Records for this task
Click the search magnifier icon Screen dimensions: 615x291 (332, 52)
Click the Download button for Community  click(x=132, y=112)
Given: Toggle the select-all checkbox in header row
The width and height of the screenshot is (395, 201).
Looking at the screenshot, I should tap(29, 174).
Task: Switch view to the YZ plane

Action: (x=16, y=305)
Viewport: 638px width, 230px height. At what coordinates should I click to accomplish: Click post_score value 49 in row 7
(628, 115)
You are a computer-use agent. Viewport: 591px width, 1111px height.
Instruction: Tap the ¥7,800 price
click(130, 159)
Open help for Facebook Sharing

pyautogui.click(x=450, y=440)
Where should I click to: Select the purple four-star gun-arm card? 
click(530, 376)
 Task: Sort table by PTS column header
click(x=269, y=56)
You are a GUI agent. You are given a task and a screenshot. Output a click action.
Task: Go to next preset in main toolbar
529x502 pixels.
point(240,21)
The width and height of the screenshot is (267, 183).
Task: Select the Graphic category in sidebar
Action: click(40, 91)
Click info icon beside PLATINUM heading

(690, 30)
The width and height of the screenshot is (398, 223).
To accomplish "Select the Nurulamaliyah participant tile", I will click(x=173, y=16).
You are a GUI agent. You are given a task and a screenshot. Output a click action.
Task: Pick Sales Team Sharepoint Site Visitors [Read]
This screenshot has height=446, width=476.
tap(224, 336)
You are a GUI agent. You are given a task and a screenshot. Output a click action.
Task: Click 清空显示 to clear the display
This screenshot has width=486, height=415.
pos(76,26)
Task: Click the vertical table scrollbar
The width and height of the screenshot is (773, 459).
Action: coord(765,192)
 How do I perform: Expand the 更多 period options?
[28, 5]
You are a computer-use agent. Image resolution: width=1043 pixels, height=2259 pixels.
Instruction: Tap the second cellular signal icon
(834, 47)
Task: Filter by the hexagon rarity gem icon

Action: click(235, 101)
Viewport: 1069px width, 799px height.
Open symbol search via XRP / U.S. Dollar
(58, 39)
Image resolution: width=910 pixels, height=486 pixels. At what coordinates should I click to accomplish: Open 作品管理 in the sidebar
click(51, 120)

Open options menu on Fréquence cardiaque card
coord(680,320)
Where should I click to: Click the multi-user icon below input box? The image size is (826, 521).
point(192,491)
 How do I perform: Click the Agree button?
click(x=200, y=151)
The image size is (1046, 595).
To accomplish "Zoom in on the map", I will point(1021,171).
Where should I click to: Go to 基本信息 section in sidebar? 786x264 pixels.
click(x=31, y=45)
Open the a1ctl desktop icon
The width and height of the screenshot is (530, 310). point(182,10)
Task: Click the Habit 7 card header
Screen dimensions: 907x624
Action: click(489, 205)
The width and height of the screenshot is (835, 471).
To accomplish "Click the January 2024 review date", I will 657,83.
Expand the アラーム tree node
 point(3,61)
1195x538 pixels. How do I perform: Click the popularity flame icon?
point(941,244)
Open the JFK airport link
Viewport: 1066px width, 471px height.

What needs to be done
Please copy the lines in the records above between the one holding "Instruction: Tap the ¥7,800 price" and the one holding "Task: Go to next preset in main toolbar", inclusive, exactly and with no other line.

Answer box
Instruction: Tap the ¥7,800 price
click(130, 159)
Open help for Facebook Sharing

pyautogui.click(x=450, y=440)
Where should I click to: Select the purple four-star gun-arm card? 
click(530, 376)
 Task: Sort table by PTS column header
click(x=269, y=56)
You are a GUI agent. You are given a task and a screenshot. Output a click action.
Task: Go to next preset in main toolbar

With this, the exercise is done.